Text shown ->
BEGIN

The technological terrors of Tom Clancy

The technological terrors of Tom Clancy

Summary: The master of the modern techno-thriller has died at age 66.


On hearing of Tom Clancy's passing yesterday, I felt immediate loss. As if an old mentor had died.


There have been other prominent authors who have died in recent years that have had tremendous influence on my decision to pursue a career as a technologist and to adopt a futurist perspective on the industry.

I wrote about Arthur C. Clarke's passing in 2008, shortly after I began writing for ZDNet. 

Clarke, along with Asimov, Heinlein and other "Grand Masters" of Science Fiction were the opiates of my youth — they provided endless fodder for dreams of far-off futures with exotic technologies and worlds beyond imagination.

I spent many hours with all of them as a child, secluding myself between the stacks of the Great Neck Public Library during the school year, or in my bunk bed at summer camp when I would inevitably receive a "care package" from my parents or grandparents with a few paperbacks along with the usual candy and junk food.

While I continued to enjoy their books into adulthood, the material was never fresh — I always knew there was a limited supply of content. There would never be much more to come from these aging writers, particularly in the case of those who died many years earlier and there was a hard stop on where their stories would end.

They were written in years past, and much of the best of them were published in an age where I was yet to be born and reflected the ideologies and perspectives of those periods. So while those works were and still are timeless, most were from the 1950's and 1960's, not during the 1980's when I was completing high school and entering college.

END

Task 1 -> According to the Tom Clancy text, at what age did Clancy die?
Task 2 -> Print the part of the Tom Clancy text between "Summary: The master" and "on the industry.", inclusive.

Source data ->

BEGIN

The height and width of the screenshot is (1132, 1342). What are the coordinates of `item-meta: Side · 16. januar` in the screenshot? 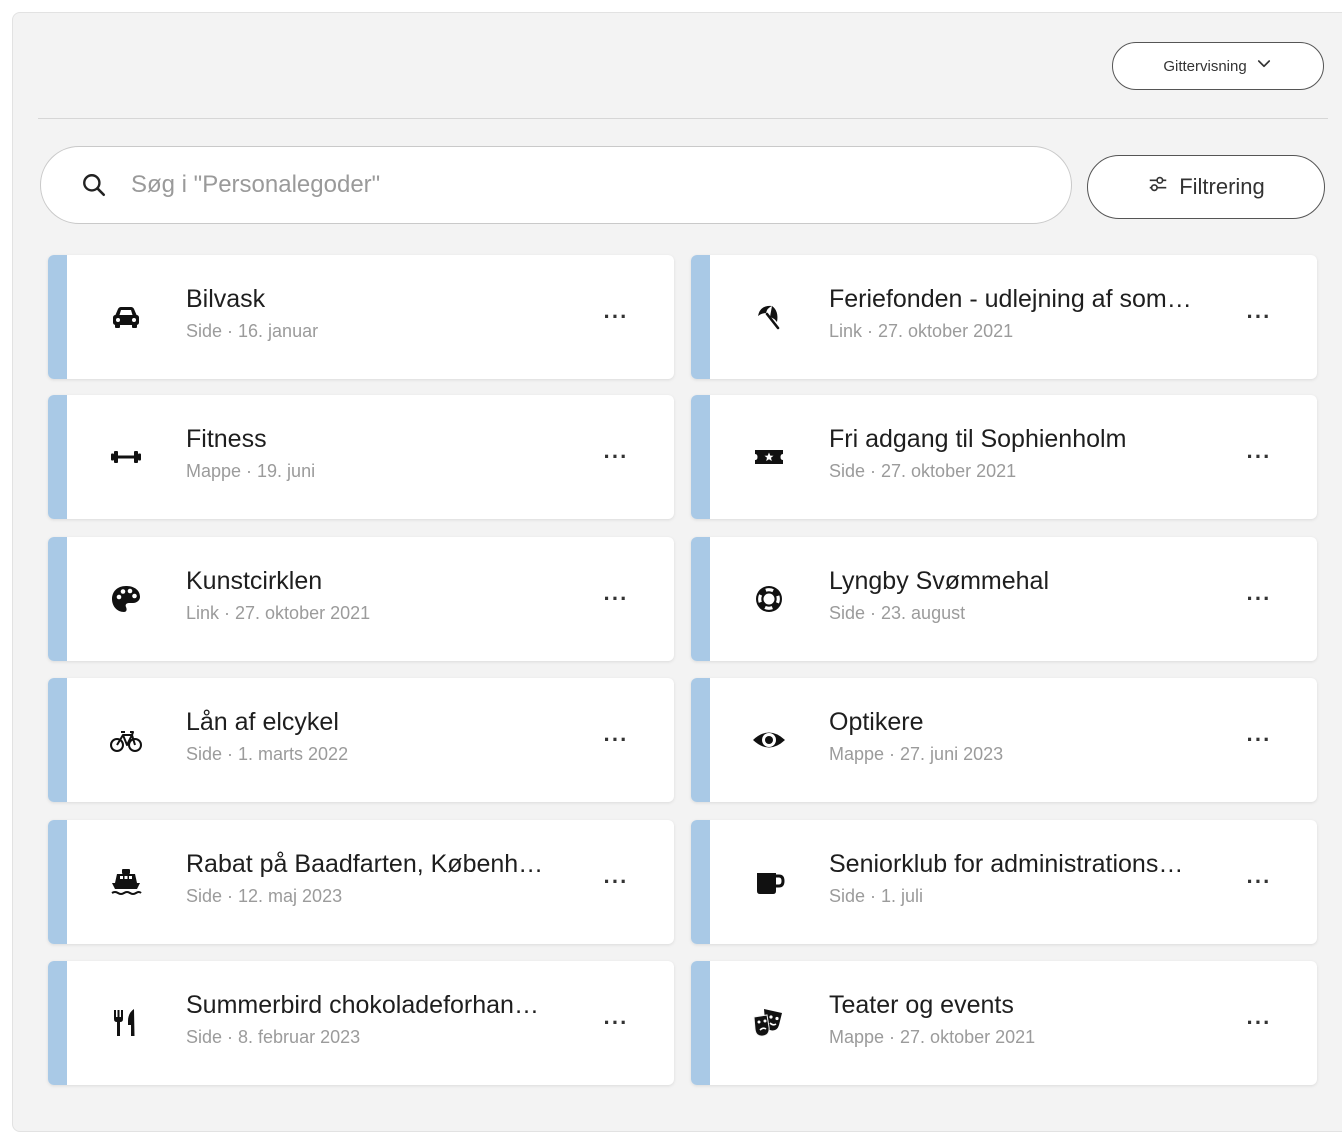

END
BEGIN

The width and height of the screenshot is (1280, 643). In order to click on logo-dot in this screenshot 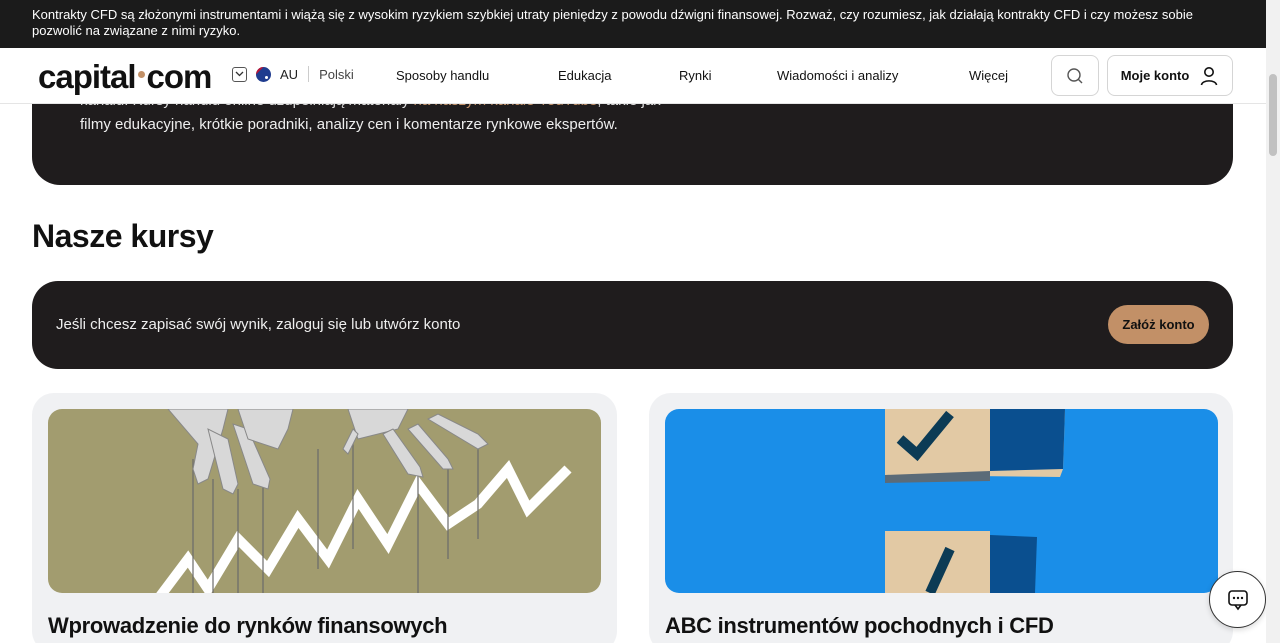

END
BEGIN

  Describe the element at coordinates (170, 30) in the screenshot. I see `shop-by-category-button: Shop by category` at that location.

END

Exercise solution 1 -> 66

Exercise solution 2 ->
Summary: The master of the modern techno-thriller has died at age 66.


On hearing of Tom Clancy's passing yesterday, I felt immediate loss. As if an old mentor had died.


There have been other prominent authors who have died in recent years that have had tremendous influence on my decision to pursue a career as a technologist and to adopt a futurist perspective on the industry.